The synthetic division table is:
$$ \begin{array}{c|rrrrr}3&1&5&-15&-12&-60\\& & 3& 24& 27& \color{black}{45} \\ \hline &\color{blue}{1}&\color{blue}{8}&\color{blue}{9}&\color{blue}{15}&\color{orangered}{-15} \end{array} $$The solution is:
$$ \frac{ x^{4}+5x^{3}-15x^{2}-12x-60 }{ x-3 } = \color{blue}{x^{3}+8x^{2}+9x+15} \color{red}{~-~} \frac{ \color{red}{ 15 } }{ x-3 } $$Step 1 : Write down the coefficients of the dividend into division table. Put the zero from $ x -3 = 0 $ ( $ x = \color{blue}{ 3 } $ ) at the left.
$$ \begin{array}{c|rrrrr}\color{blue}{3}&1&5&-15&-12&-60\\& & & & & \\ \hline &&&&& \end{array} $$Step 1 : Bring down the leading coefficient to the bottom row.
$$ \begin{array}{c|rrrrr}3&\color{orangered}{ 1 }&5&-15&-12&-60\\& & & & & \\ \hline &\color{orangered}{1}&&&& \end{array} $$Step 2 : Multiply by the number on the left, and carry the result into the next column: $ \color{blue}{ 3 } \cdot \color{blue}{ 1 } = \color{blue}{ 3 } $.
$$ \begin{array}{c|rrrrr}\color{blue}{3}&1&5&-15&-12&-60\\& & \color{blue}{3} & & & \\ \hline &\color{blue}{1}&&&& \end{array} $$Step 3 : Add down last column: $ \color{orangered}{ 5 } + \color{orangered}{ 3 } = \color{orangered}{ 8 } $
$$ \begin{array}{c|rrrrr}3&1&\color{orangered}{ 5 }&-15&-12&-60\\& & \color{orangered}{3} & & & \\ \hline &1&\color{orangered}{8}&&& \end{array} $$Step 4 : Multiply by the number on the left, and carry the result into the next column: $ \color{blue}{ 3 } \cdot \color{blue}{ 8 } = \color{blue}{ 24 } $.

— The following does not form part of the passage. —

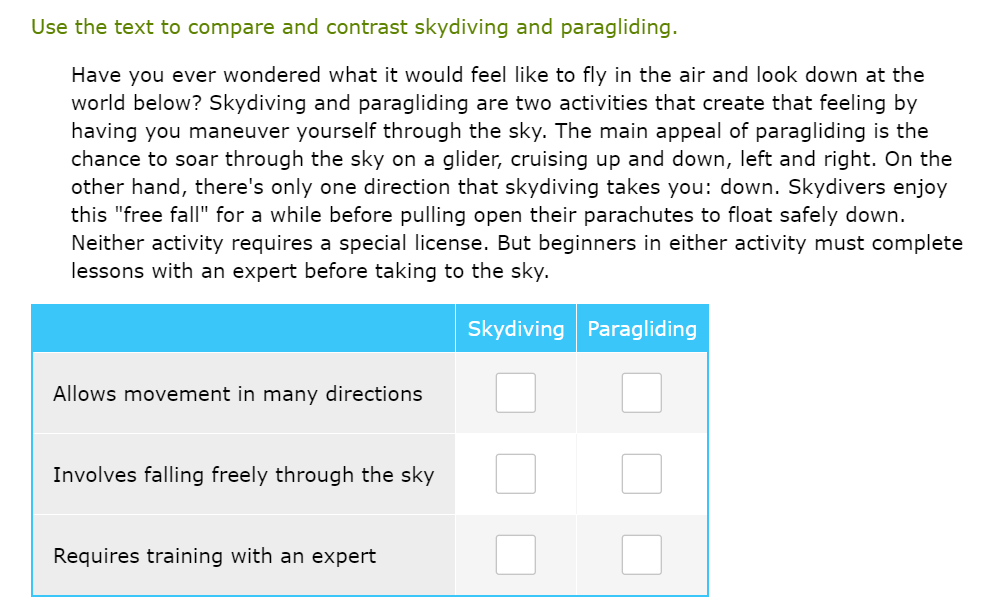Select Paragliding checkbox for 'Requires training with an expert'

(x=641, y=555)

$$ \begin{array}{c|rrrrr}\color{blue}{3}&1&5&-15&-12&-60\\& & 3& \color{blue}{24} & & \\ \hline &1&\color{blue}{8}&&& \end{array} $$Step 5 : Add down last column: $ \color{orangered}{ -15 } + \color{orangered}{ 24 } = \color{orangered}{ 9 } $
$$ \begin{array}{c|rrrrr}3&1&5&\color{orangered}{ -15 }&-12&-60\\& & 3& \color{orangered}{24} & & \\ \hline &1&8&\color{orangered}{9}&& \end{array} $$Step 6 : Multiply by the number on the left, and carry the result into the next column: $ \color{blue}{ 3 } \cdot \color{blue}{ 9 } = \color{blue}{ 27 } $.
$$ \begin{array}{c|rrrrr}\color{blue}{3}&1&5&-15&-12&-60\\& & 3& 24& \color{blue}{27} & \\ \hline &1&8&\color{blue}{9}&& \end{array} $$Step 7 : Add down last column: $ \color{orangered}{ -12 } + \color{orangered}{ 27 } = \color{orangered}{ 15 } $
$$ \begin{array}{c|rrrrr}3&1&5&-15&\color{orangered}{ -12 }&-60\\& & 3& 24& \color{orangered}{27} & \\ \hline &1&8&9&\color{orangered}{15}& \end{array} $$Step 8 : Multiply by the number on the left, and carry the result into the next column: $ \color{blue}{ 3 } \cdot \color{blue}{ 15 } = \color{blue}{ 45 } $.
$$ \begin{array}{c|rrrrr}\color{blue}{3}&1&5&-15&-12&-60\\& & 3& 24& 27& \color{blue}{45} \\ \hline &1&8&9&\color{blue}{15}& \end{array} $$Step 9 : Add down last column: $ \color{orangered}{ -60 } + \color{orangered}{ 45 } = \color{orangered}{ -15 } $
$$ \begin{array}{c|rrrrr}3&1&5&-15&-12&\color{orangered}{ -60 }\\& & 3& 24& 27& \color{orangered}{45} \\ \hline &\color{blue}{1}&\color{blue}{8}&\color{blue}{9}&\color{blue}{15}&\color{orangered}{-15} \end{array} $$Bottom line represents the quotient $ \color{blue}{ x^{3}+8x^{2}+9x+15 } $ with a remainder of $ \color{red}{ -15 } $.